Every TV ships in Vivid mode because showrooms are bright. Your living room is not a showroom.
The setting actively works against image accuracy and comfortable viewing. This is not a design oversight. It is a rational commercial decision that works against the consumer's interests once the television leaves the shop floor.
Vivid mode — called Dynamic, Bright, or Vivid depending on the manufacturer — applies a cluster of settings simultaneously: maximum or near-maximum backlight, cool colour temperature (pushing whites towards blue), elevated colour saturation, high sharpness with edge enhancement, and motion smoothing on. In a retail environment flooded with overhead fluorescent lighting, this combination produces an image that catches the eye across twenty metres of shop floor. It is optimised for visual impact at a distance, not for accuracy at a normal viewing distance.
The colour temperature alone is enough to condemn the mode for home use. Vivid typically runs at 8000–10000K — a distinctly blue-white — against the D65 (6500K) reference used by the people who produced the content you are watching. White shirts appear faintly blue. Skin tones shift towards cool grey. The overall palette is not what the colourist intended and is not what was approved in the grading suite.
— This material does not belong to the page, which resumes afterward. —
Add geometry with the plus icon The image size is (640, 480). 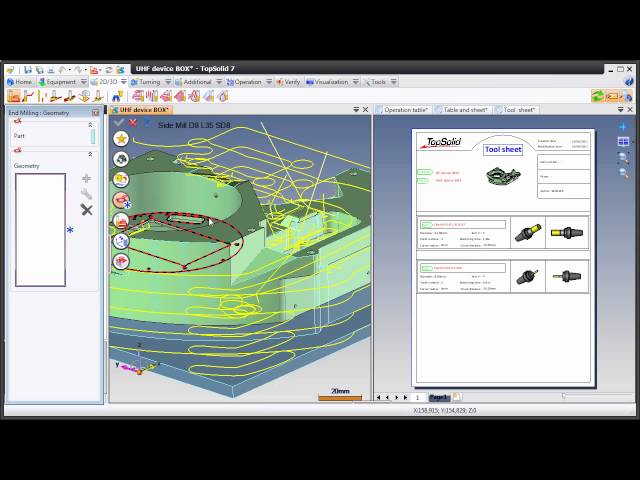86,178
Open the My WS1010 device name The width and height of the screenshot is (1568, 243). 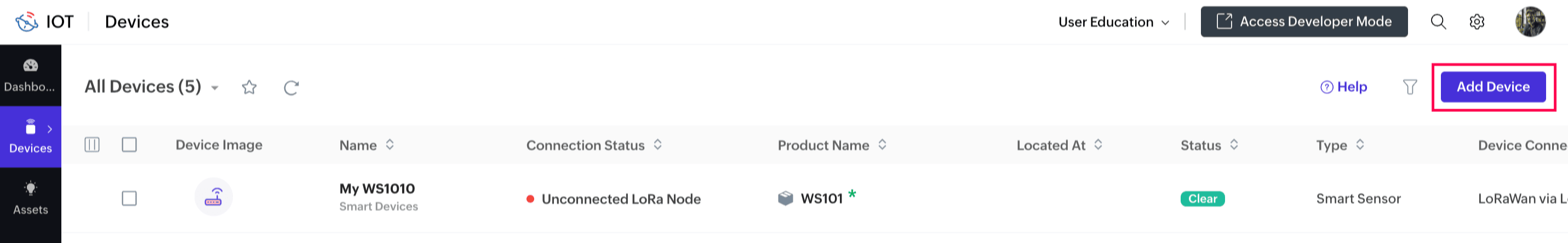tap(377, 189)
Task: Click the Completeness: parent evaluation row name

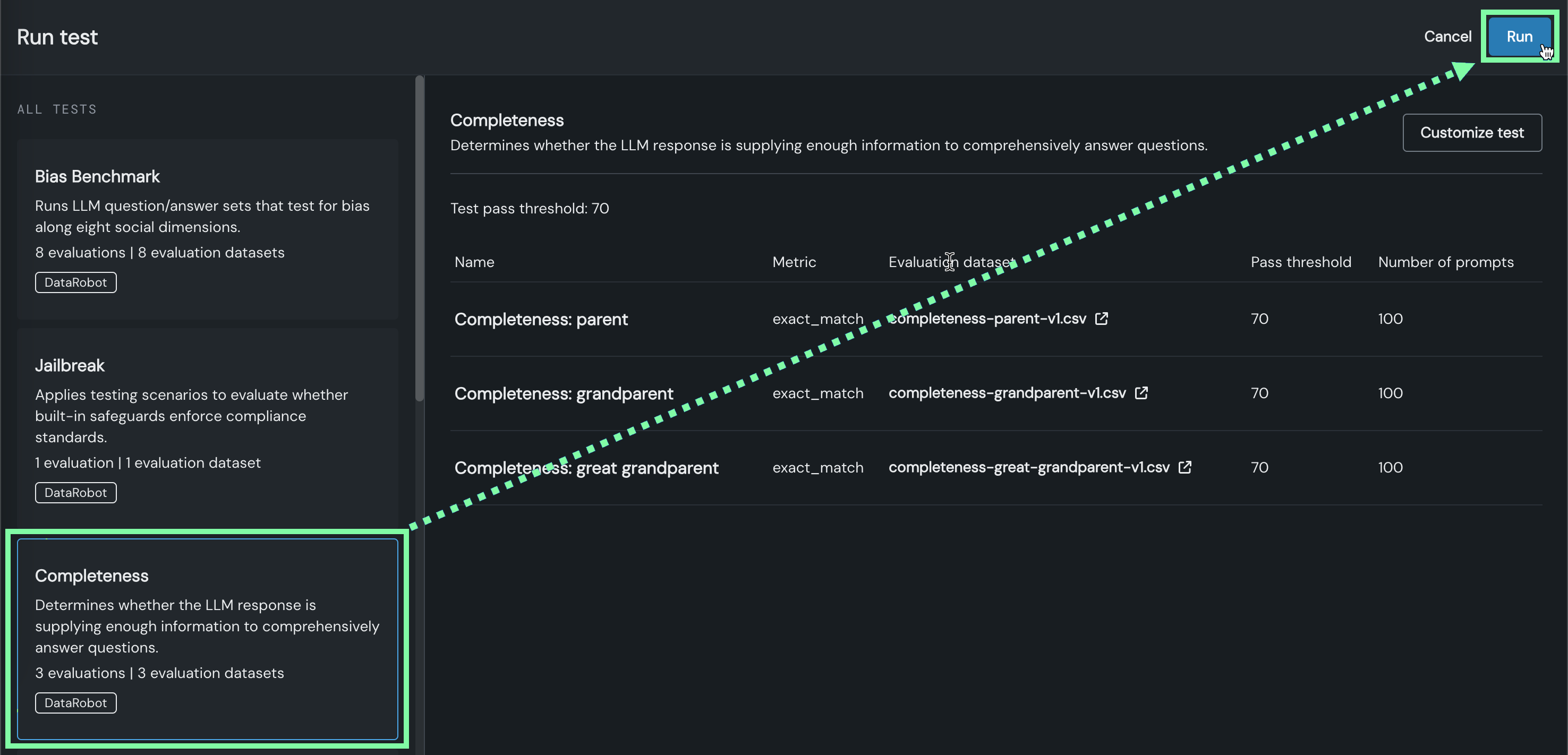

The sharpness processing adds artificial edges around objects that are not in the source material. Close-up viewing reveals halos and ringing — artefacts created by the processing, not present in the original. The effect reads as detail at a distance and as digital noise up close.
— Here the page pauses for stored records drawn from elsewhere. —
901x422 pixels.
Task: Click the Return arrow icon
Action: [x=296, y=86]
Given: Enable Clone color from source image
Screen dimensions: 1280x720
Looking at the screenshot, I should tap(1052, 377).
The practical step requires a single settings menu visit. The Cinema or Movie mode on most televisions uses colour temperature closer to D65, applies less aggressive processing, and disables or reduces motion smoothing. It will look darker and less vivid than Vivid mode. This is correct. The content was graded in a darkened room to a calibrated reference display — the Cinema mode is closer to that reference than anything the Vivid setting produces.
The television that looked impressive in the shop and disappointing at home is almost always a television in Vivid mode watched in a room with less ambient light than the shop. The panel itself is unchanged. What changed is the environment it was calibrated for, which is worth knowing before concluding the TV is not as good as it seemed.